- [Work request] When you have gone through the records, report how many lines include "pixels", giving the number and nothing more.

- [Extracted data]
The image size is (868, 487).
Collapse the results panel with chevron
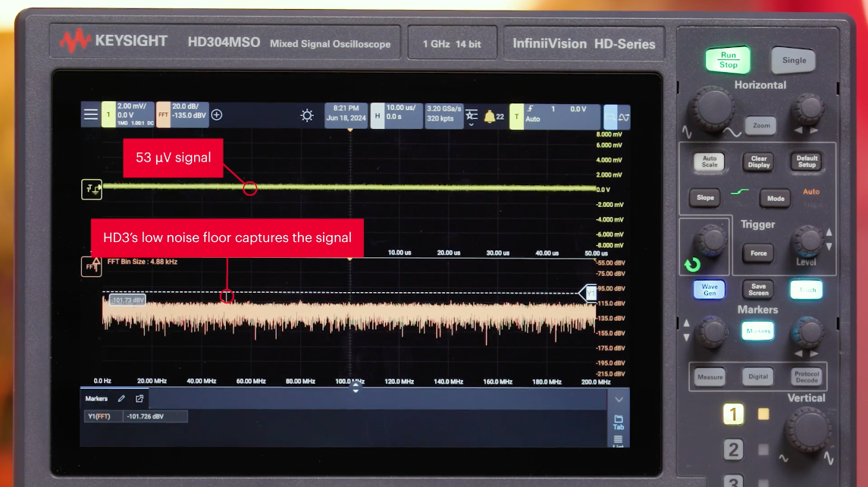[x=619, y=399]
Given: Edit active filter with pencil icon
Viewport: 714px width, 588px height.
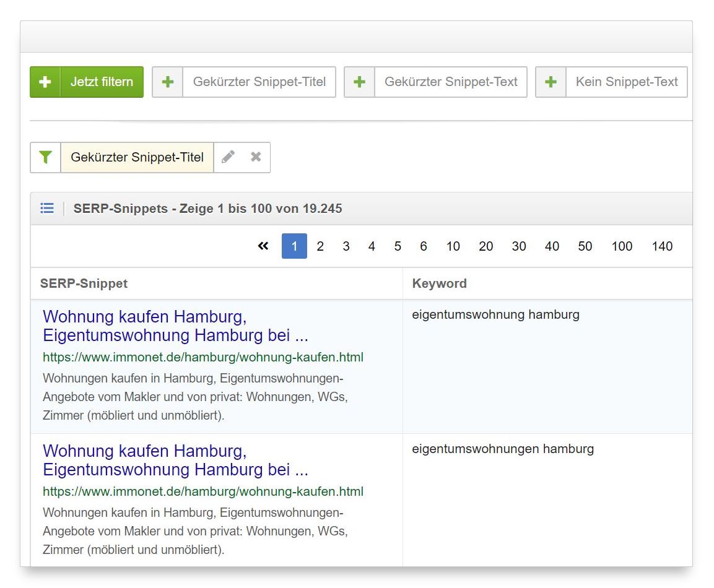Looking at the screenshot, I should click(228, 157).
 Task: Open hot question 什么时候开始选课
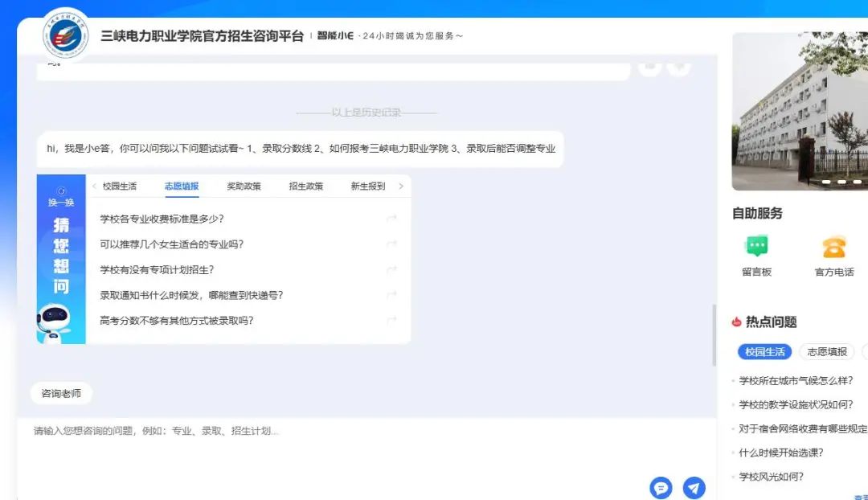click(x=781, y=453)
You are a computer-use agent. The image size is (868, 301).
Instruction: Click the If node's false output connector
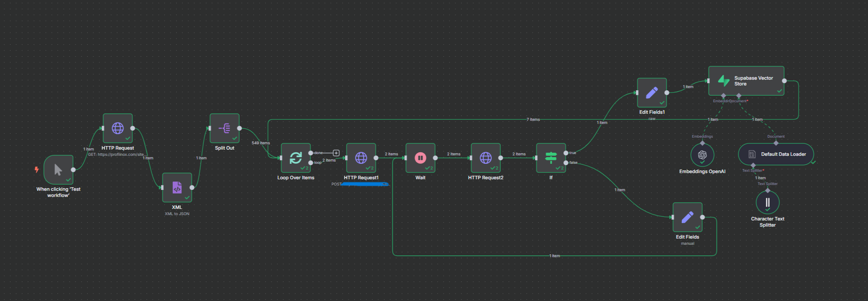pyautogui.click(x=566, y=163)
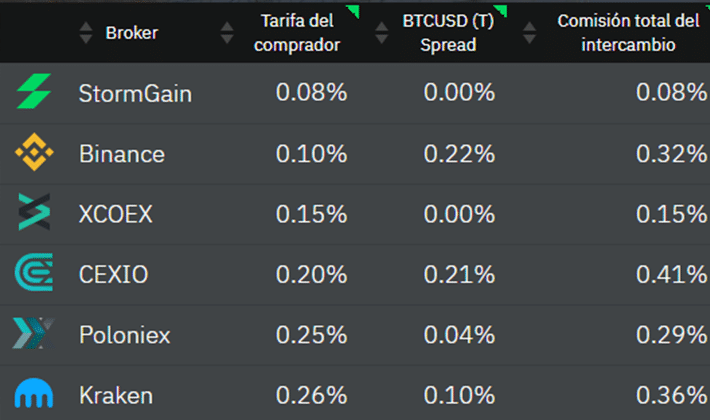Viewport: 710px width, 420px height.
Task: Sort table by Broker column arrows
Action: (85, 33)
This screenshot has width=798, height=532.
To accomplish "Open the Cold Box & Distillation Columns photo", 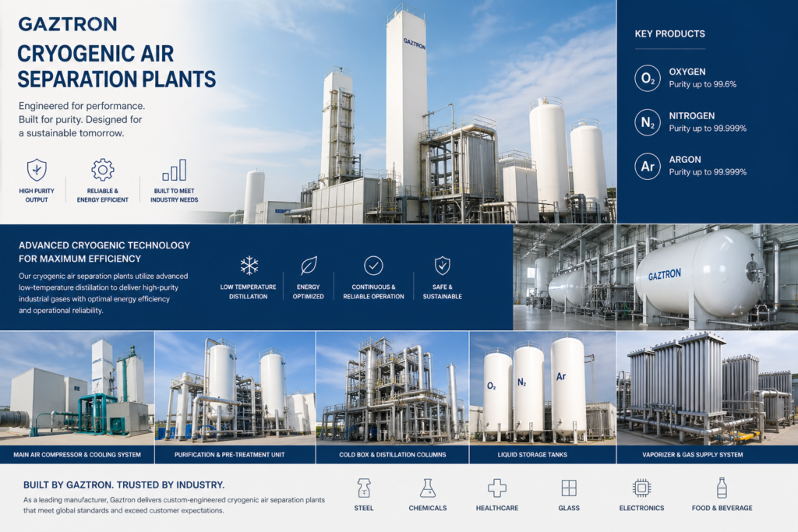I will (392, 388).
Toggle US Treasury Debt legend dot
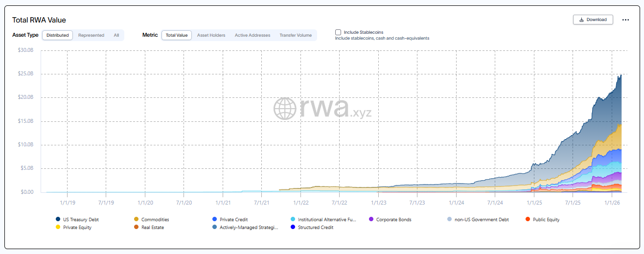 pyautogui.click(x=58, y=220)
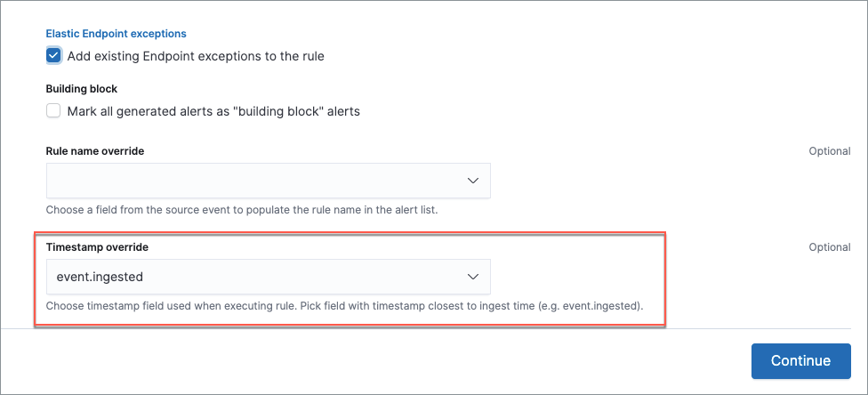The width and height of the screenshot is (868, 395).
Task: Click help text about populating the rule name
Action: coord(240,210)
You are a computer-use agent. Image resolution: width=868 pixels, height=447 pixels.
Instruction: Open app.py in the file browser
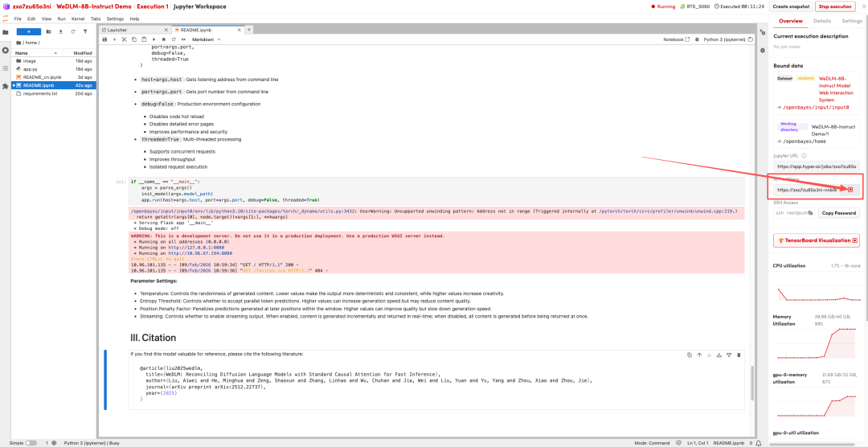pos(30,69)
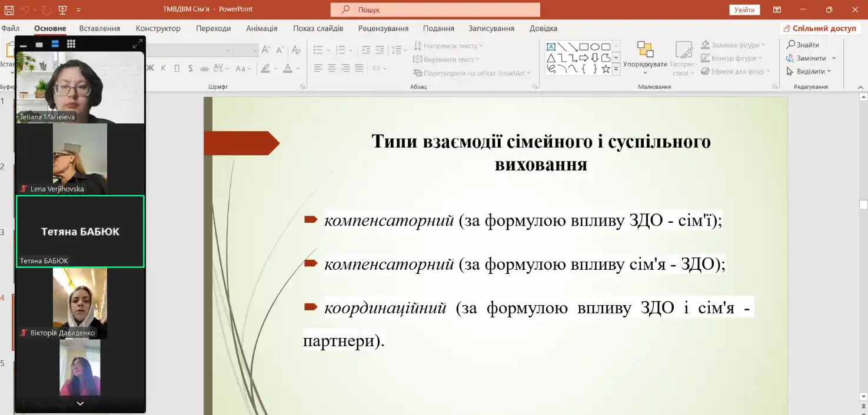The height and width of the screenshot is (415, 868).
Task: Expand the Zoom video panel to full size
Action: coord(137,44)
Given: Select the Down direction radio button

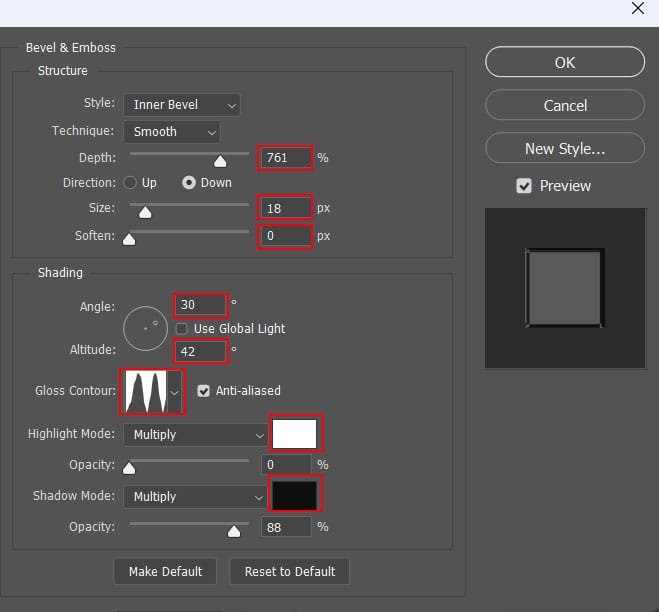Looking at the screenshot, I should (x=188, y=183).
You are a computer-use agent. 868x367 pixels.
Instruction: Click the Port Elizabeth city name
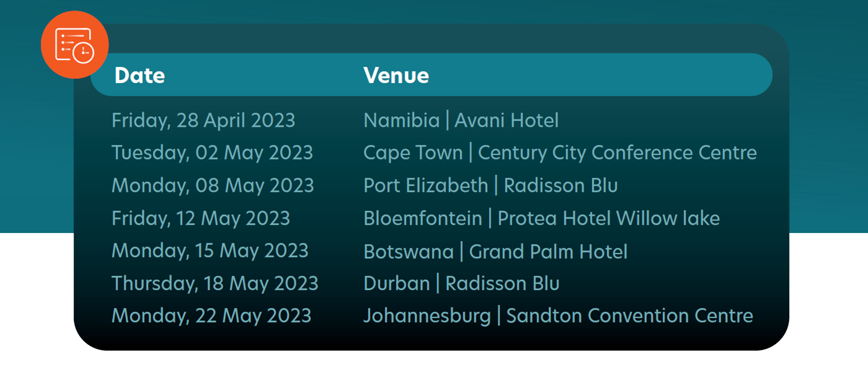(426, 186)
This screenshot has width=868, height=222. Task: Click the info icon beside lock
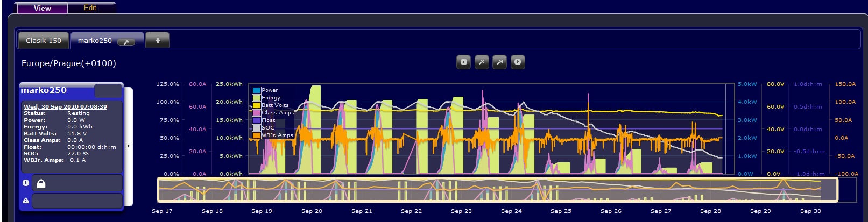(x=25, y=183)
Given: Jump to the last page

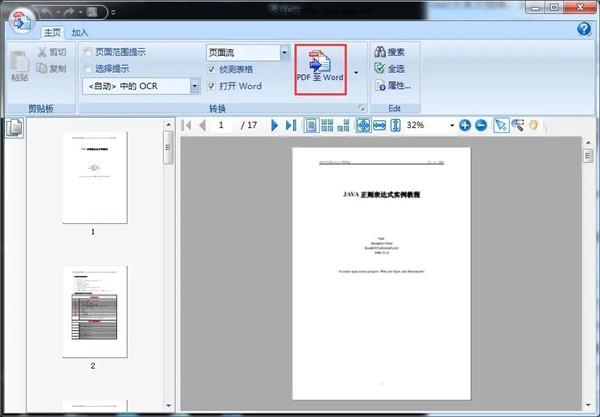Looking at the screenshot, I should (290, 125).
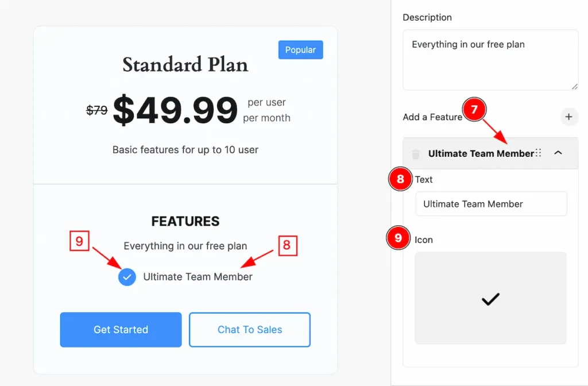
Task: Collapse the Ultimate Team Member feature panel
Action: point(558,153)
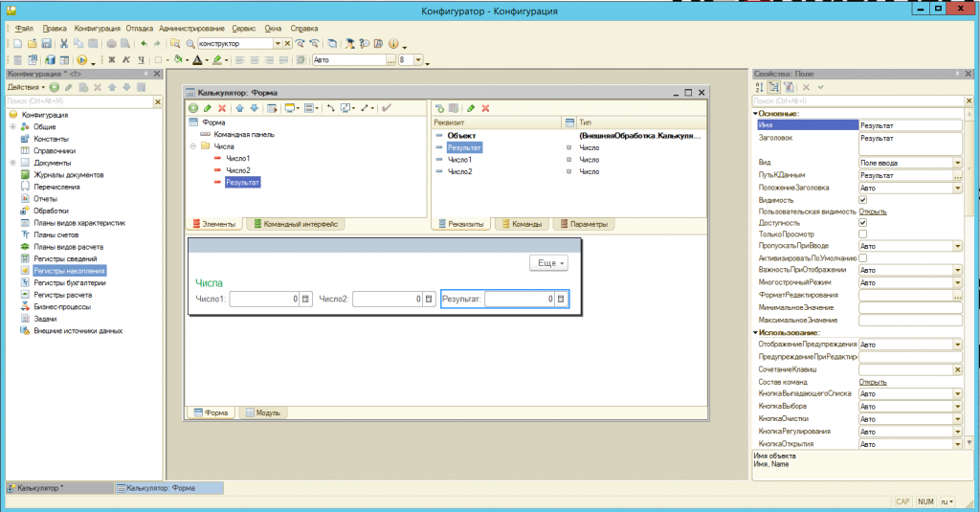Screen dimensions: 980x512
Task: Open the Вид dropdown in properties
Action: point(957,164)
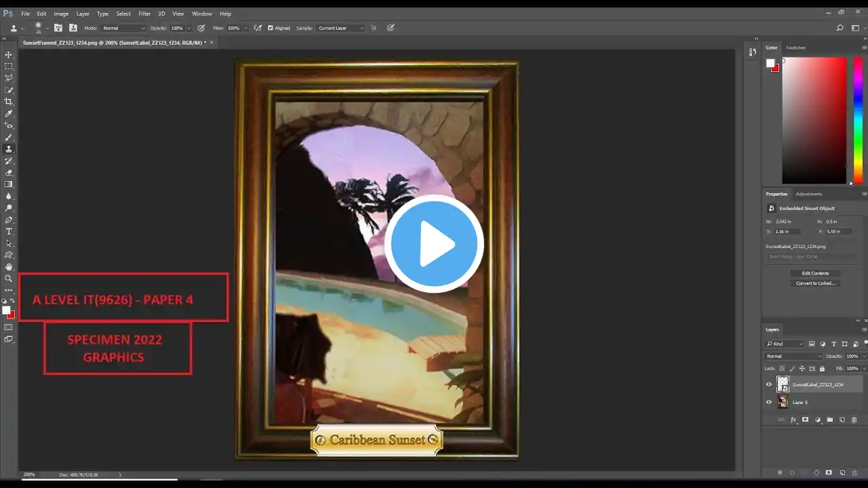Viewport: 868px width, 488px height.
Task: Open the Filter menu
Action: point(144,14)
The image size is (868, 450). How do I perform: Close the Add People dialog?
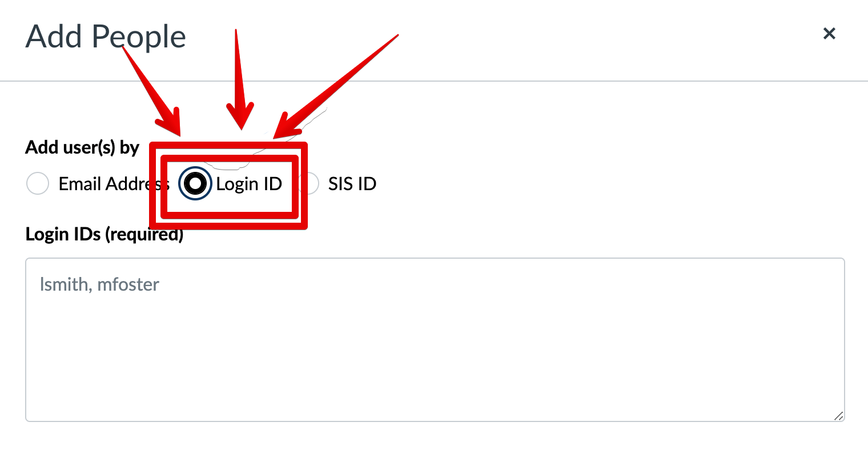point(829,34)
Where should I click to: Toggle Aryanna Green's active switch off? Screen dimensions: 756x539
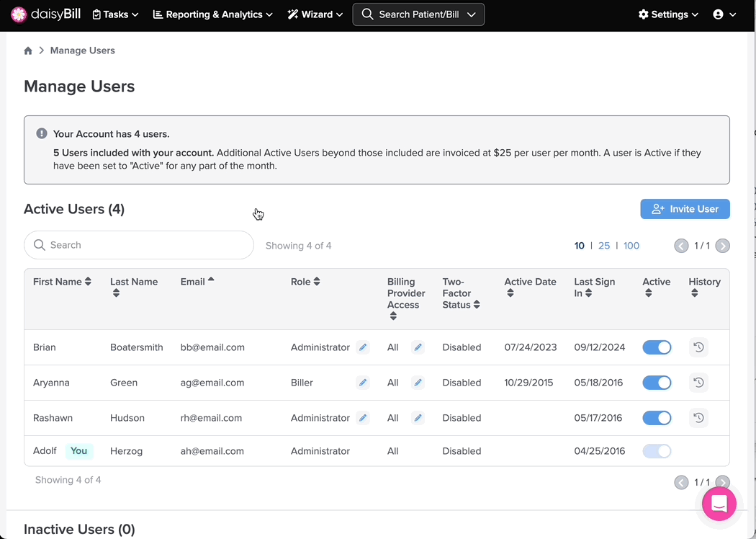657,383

- [Solution to the exercise] 2